Billroth II gastrojejunostomy
Billroth II gastrojejunostomy is a procedure that has been performed for tumor or severe ulcer disease in the distal stomach.
There are many variations on the procedure, but they generally involve resection of the diseased portion of the distal stomach and a side-to-side anastomosis of the residual stomach to jejunum through the transverse mesocolon.

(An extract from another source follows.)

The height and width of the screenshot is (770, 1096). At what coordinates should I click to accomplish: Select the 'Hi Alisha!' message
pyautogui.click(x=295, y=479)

It can be performed with either an antecolic or a retrocolic anastomosis.
There are two portions ("limbs") of the small bowel after the procedure:
- the limb upstream from the anastomosis (with the duodenum and ampulla of Vater at its origin) has been termed the "afferent limb" (sometimes the "biliopancreatic limb")

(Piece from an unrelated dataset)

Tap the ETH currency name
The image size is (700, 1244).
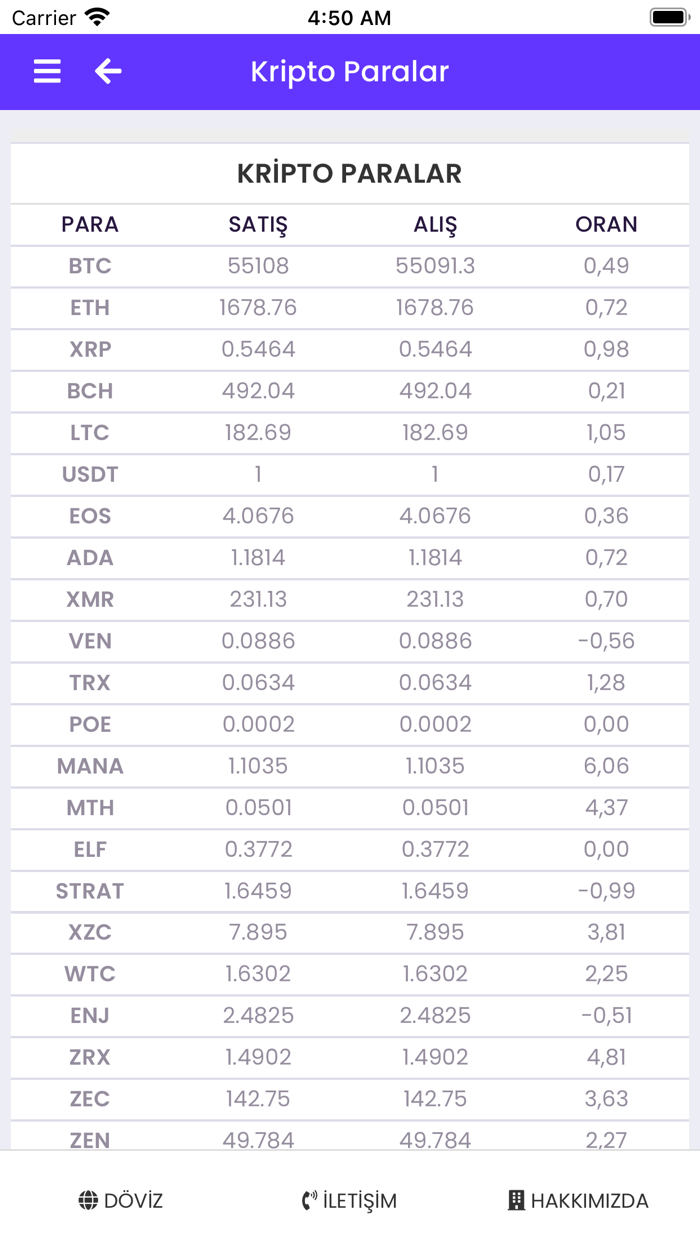pyautogui.click(x=90, y=308)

- the limb downstream from the anastomosis (ending at the ileocecal valve), sometimes called the "efferent limb" or "feeding limb"

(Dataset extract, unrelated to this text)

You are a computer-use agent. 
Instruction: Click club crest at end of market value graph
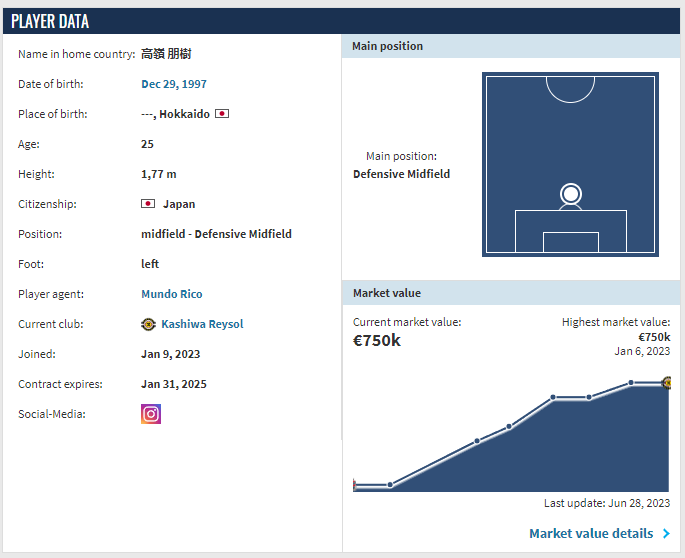[667, 383]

A Roux-en-Y gastrojejunostomy (as can be seen in Roux-en-Y gastric bypass procedures) has a different configuration than a Billroth II gastrojejunostomy. Some consider the Roux-en-Y a variation of a Billroth II procedure. A Billroth II may be converted into a Roux-en-Y, if necessary.
Treatment and prognosis
- dumping syndrome
- gastrojejunocolic fistula
- afferent loop syndrome
- increased risk of gastric adenocarcinoma, 15-20Y post-surgery
History and etymology
It was first performed by T Billroth, an Austrian surgeon, in 1874.